## The problem:
Leave out every picture and set down, exactly, the lines below from the one holding "You are a computer-use agent. 1512x812" up to and including the one holding "You are a computer-use agent. The".

○ ○ ○ ○ ○ ○ ○

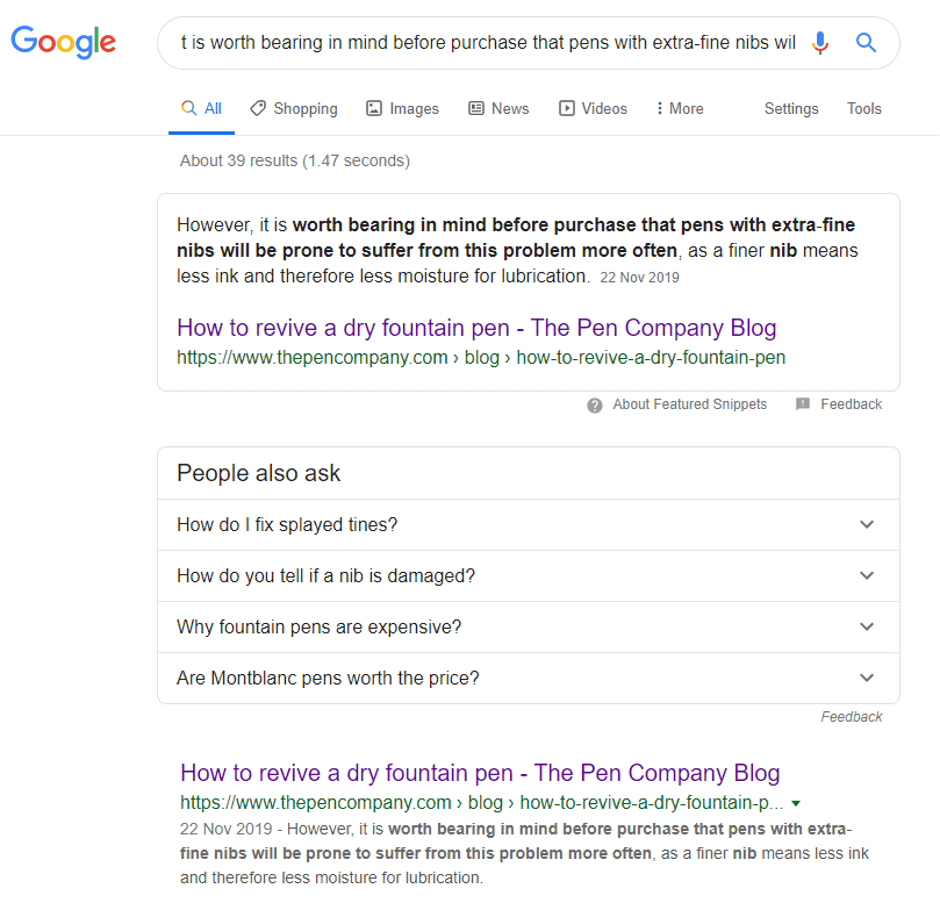Expand 'How do you tell if a nib is damaged?'
This screenshot has height=910, width=940.
click(528, 575)
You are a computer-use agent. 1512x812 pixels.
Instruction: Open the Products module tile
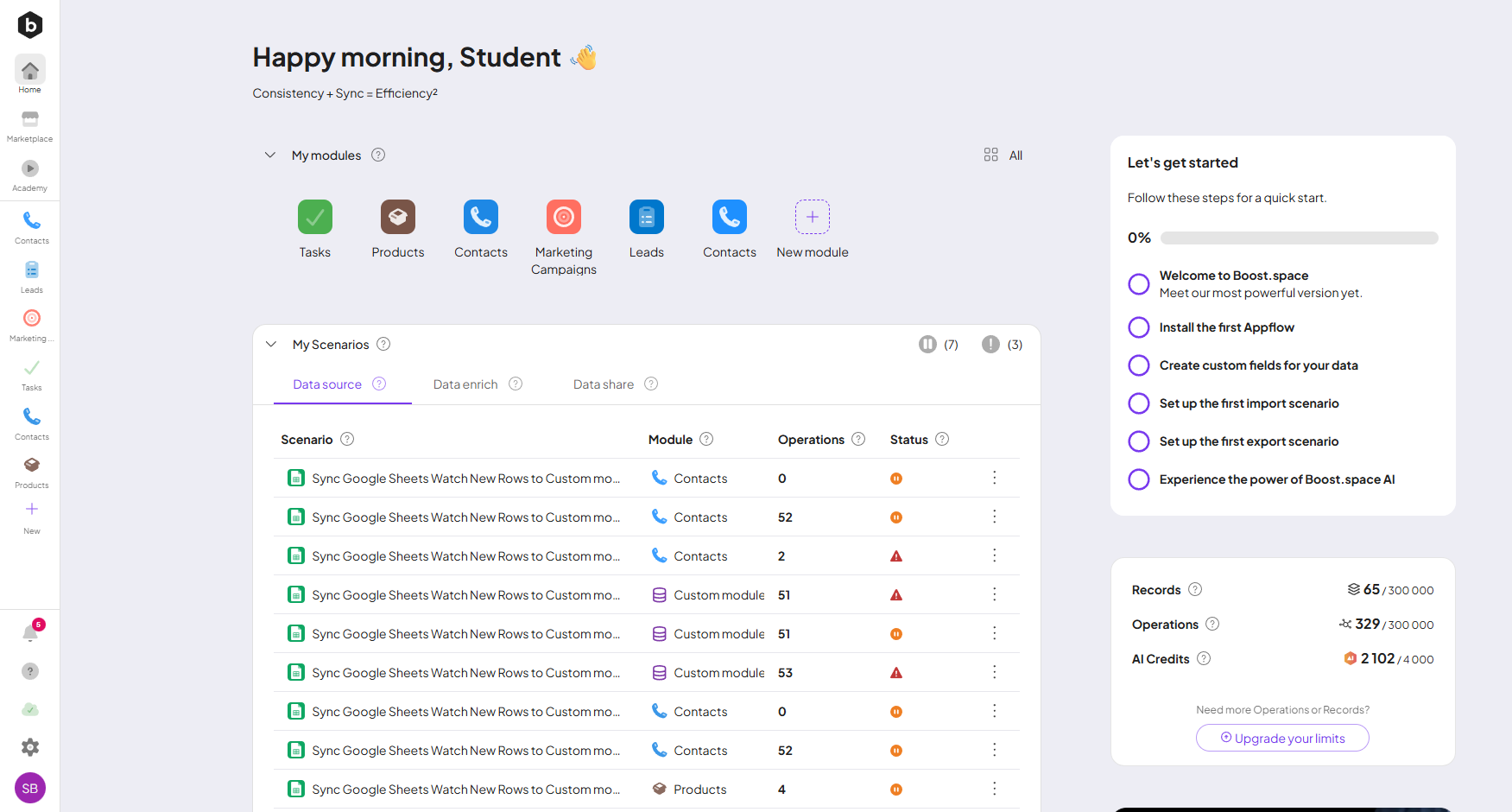point(397,218)
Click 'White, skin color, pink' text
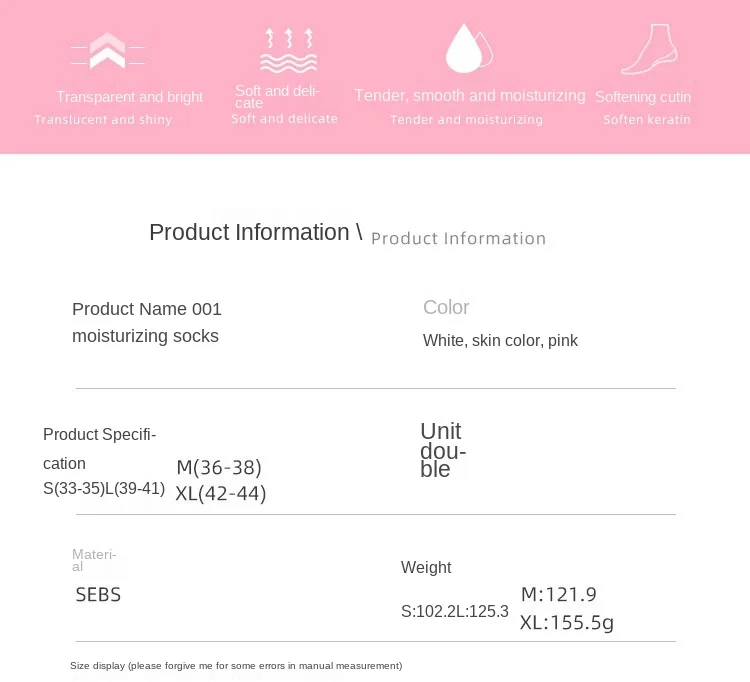 coord(500,341)
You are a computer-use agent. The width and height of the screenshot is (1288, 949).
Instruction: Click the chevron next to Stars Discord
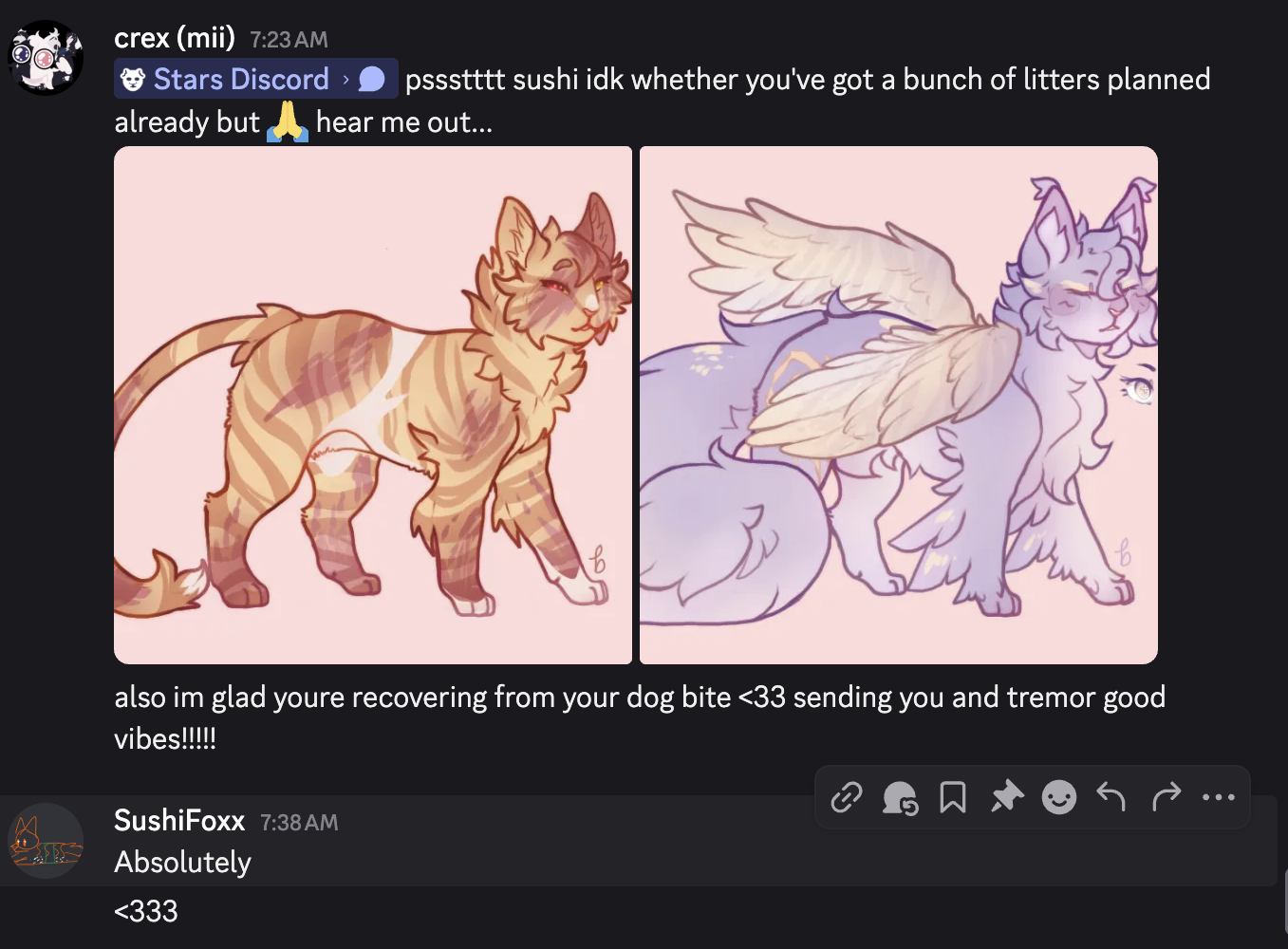click(345, 79)
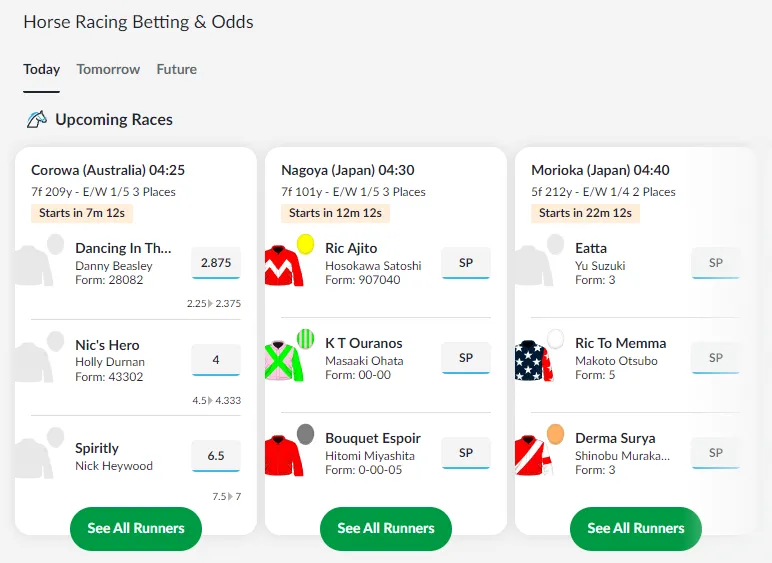The width and height of the screenshot is (772, 563).
Task: See All Runners for Corowa race
Action: click(x=136, y=528)
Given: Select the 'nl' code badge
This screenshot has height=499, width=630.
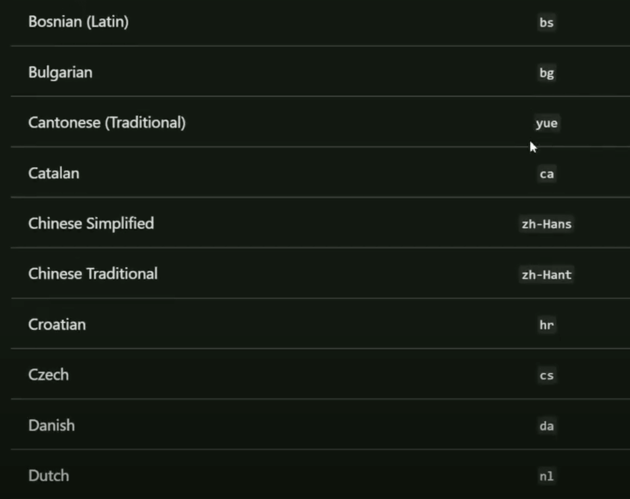Looking at the screenshot, I should coord(546,477).
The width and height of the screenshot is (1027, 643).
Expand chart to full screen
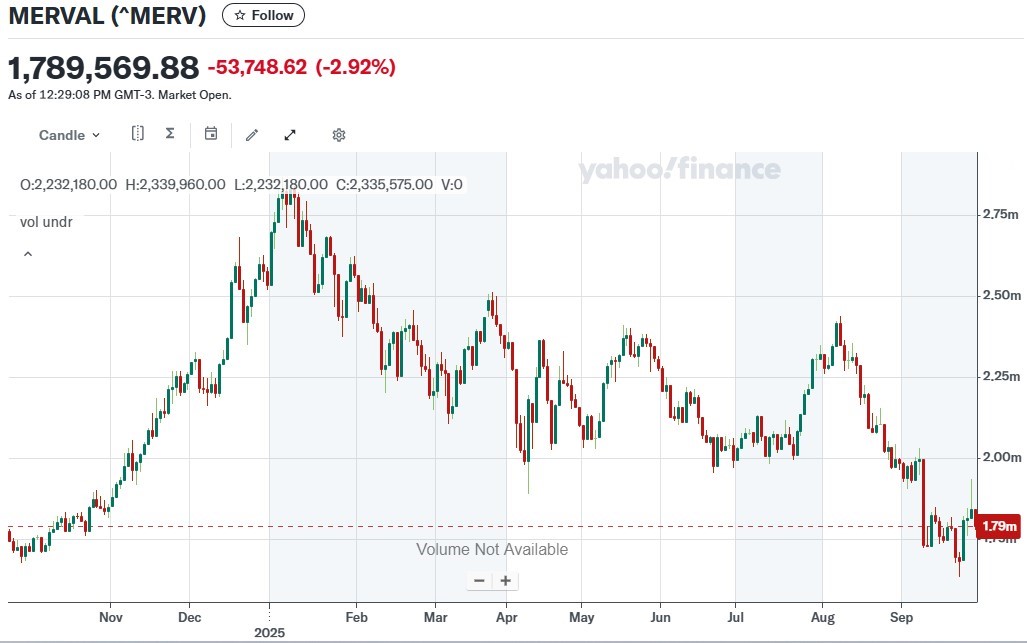click(290, 135)
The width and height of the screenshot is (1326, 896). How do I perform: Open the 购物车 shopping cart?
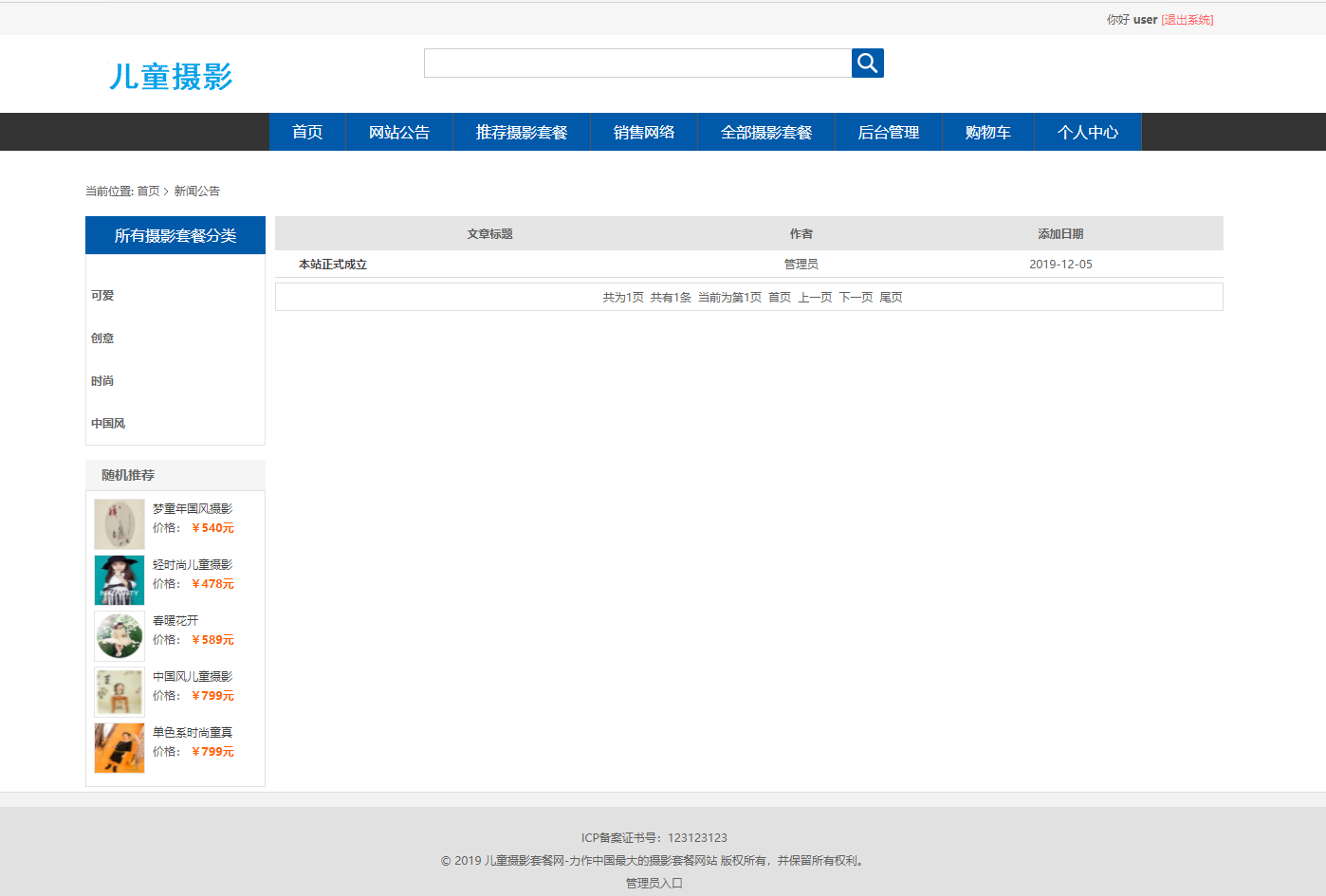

○ ○ ○ ○ ○ ○ ○

## Response below:
You are a computer-use agent. 1512x812 pixels.
Instruction: Open the Products module tile
point(397,218)
Click 'White, skin color, pink' text
 coord(500,341)
You are a computer-use agent. The width and height of the screenshot is (1288, 949).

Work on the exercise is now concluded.